Please give back word for word the lines below, from the first one through the one with "You are a computer-use agent. Image".

> Extracted data:

_ _ _

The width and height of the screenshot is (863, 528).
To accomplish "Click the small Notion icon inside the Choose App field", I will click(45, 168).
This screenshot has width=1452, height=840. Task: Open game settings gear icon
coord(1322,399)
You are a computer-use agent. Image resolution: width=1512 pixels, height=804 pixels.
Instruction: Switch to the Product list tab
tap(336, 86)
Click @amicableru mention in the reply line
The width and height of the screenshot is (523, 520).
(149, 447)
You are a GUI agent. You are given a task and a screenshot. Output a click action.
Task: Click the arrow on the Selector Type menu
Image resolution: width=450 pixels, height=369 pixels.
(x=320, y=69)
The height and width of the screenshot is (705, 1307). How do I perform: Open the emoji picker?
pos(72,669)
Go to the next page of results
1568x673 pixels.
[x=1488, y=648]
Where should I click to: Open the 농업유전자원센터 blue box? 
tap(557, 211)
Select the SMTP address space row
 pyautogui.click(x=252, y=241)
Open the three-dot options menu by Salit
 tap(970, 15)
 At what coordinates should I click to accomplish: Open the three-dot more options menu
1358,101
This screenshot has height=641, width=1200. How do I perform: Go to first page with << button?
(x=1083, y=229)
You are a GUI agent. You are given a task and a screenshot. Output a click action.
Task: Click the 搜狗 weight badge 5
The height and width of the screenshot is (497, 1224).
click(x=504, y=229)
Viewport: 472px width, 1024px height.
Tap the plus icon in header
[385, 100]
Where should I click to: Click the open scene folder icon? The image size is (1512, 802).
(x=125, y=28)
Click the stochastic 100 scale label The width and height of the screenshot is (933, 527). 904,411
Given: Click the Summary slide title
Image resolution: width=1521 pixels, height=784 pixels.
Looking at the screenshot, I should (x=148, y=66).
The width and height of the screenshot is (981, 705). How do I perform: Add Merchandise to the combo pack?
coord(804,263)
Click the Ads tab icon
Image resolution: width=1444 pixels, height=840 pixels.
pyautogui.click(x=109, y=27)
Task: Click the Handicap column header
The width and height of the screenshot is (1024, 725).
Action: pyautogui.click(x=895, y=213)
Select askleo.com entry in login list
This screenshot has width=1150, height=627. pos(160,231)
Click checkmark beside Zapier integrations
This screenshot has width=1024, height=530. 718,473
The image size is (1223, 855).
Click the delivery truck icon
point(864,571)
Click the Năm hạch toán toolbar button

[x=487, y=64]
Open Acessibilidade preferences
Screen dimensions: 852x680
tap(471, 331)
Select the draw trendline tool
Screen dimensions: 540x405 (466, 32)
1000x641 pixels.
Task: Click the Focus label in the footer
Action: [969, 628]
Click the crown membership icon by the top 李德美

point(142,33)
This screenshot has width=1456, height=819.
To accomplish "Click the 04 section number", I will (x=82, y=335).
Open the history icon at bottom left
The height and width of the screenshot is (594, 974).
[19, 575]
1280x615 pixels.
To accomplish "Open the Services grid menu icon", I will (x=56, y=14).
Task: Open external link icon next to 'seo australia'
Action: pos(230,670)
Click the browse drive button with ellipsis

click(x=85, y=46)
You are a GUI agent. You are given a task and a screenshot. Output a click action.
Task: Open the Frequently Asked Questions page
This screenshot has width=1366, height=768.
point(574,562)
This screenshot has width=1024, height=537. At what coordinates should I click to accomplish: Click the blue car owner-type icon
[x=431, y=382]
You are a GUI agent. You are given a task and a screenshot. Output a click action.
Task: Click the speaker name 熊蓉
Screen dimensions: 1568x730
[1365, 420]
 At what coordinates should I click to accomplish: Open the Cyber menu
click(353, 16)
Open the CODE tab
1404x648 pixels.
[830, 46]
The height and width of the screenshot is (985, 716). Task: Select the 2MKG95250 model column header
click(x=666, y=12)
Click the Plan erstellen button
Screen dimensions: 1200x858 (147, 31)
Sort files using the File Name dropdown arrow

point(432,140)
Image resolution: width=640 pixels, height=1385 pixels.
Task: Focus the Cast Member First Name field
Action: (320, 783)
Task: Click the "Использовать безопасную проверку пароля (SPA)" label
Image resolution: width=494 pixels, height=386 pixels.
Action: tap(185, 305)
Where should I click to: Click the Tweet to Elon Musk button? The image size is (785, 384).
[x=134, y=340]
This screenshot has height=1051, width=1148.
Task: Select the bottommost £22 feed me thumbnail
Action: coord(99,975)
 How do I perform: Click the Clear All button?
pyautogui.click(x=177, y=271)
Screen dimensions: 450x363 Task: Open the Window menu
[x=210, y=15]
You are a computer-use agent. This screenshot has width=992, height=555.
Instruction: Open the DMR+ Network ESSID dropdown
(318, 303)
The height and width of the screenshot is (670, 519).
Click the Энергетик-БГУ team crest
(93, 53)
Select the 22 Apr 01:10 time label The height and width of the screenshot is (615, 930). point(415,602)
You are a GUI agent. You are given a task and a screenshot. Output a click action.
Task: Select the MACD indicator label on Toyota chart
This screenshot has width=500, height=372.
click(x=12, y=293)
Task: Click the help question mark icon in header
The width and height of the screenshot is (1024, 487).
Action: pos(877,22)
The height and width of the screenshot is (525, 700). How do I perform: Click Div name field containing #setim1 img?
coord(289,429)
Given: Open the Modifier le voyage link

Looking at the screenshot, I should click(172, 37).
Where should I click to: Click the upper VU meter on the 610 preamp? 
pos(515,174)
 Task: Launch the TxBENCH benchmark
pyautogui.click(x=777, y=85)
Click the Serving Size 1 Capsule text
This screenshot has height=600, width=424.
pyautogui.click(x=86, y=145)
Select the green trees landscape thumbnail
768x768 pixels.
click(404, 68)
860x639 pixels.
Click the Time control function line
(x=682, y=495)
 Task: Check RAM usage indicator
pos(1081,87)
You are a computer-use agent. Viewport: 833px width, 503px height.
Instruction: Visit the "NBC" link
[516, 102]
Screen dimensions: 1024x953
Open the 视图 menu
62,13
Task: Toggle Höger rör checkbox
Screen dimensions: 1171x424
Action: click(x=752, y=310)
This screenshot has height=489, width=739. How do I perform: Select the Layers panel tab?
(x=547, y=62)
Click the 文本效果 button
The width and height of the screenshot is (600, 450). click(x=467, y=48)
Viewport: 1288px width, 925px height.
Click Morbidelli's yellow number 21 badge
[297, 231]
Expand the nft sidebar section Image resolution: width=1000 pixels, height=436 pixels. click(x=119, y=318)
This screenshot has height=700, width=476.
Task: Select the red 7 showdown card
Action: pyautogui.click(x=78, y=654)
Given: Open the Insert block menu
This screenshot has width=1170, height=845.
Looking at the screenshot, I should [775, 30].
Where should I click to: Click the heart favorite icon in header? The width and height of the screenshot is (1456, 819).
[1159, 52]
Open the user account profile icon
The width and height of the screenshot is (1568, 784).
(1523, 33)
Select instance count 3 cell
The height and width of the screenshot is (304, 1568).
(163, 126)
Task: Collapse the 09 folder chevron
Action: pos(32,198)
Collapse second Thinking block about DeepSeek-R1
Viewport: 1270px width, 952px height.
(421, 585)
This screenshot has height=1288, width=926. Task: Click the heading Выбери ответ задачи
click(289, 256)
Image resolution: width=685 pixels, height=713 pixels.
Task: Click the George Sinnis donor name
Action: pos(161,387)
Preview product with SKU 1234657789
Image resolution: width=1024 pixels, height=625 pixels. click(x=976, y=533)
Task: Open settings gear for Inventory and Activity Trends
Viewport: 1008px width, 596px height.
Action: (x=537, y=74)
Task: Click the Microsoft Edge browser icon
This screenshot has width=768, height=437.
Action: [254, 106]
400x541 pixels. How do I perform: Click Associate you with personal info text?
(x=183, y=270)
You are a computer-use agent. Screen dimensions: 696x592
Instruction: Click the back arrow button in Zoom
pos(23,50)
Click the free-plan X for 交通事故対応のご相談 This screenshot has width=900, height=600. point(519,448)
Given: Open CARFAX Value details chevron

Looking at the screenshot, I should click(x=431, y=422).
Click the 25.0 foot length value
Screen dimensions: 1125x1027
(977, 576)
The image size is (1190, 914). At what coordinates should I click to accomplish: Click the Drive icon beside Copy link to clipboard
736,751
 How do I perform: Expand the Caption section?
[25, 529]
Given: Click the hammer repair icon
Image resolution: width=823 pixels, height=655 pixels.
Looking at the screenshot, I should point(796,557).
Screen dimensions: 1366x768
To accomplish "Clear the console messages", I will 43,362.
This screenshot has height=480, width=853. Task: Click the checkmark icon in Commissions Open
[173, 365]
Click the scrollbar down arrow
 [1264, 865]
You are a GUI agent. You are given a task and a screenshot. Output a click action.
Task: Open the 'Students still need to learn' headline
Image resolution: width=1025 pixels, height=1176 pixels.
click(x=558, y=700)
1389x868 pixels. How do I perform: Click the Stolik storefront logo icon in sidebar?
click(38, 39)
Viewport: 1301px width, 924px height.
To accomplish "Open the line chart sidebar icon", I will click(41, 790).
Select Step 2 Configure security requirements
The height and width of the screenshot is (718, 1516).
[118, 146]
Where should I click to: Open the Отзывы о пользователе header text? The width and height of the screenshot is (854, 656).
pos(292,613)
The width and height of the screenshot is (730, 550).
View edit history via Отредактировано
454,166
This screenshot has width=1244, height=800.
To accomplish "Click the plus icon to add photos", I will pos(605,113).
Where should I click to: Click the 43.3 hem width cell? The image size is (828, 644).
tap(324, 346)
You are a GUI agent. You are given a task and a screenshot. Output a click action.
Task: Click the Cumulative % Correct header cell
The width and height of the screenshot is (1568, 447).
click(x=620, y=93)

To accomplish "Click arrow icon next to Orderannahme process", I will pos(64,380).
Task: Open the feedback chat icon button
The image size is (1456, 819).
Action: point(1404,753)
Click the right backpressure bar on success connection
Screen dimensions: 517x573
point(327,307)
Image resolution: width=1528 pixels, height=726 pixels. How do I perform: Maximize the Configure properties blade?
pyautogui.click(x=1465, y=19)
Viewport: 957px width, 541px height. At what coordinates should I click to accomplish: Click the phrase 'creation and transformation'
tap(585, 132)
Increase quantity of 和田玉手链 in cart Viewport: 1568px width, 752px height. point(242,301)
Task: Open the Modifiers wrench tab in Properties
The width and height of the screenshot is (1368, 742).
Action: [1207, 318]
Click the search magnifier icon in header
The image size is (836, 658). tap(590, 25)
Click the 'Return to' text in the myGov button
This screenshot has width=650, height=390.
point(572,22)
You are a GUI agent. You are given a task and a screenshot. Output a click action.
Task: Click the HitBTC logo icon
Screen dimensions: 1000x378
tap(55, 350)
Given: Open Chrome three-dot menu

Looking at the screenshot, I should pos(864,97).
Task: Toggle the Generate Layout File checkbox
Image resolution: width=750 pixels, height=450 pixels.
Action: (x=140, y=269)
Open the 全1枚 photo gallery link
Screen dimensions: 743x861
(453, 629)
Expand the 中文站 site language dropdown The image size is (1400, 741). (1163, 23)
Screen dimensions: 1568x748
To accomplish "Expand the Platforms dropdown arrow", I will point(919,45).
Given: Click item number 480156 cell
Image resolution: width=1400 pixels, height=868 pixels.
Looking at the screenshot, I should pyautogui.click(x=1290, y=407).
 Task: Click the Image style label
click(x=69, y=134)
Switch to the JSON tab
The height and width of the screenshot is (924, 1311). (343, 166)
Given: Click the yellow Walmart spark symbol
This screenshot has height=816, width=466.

_ _ _

> Response area:
The width and height of the screenshot is (863, 528).
To accomplish "Click the small Notion icon inside the Choose App field", I will click(45, 168).
This screenshot has width=1452, height=840. Task: Open game settings gear icon
coord(1322,399)
You are a computer-use agent. Image resolution: width=1512 pixels, height=804 pixels.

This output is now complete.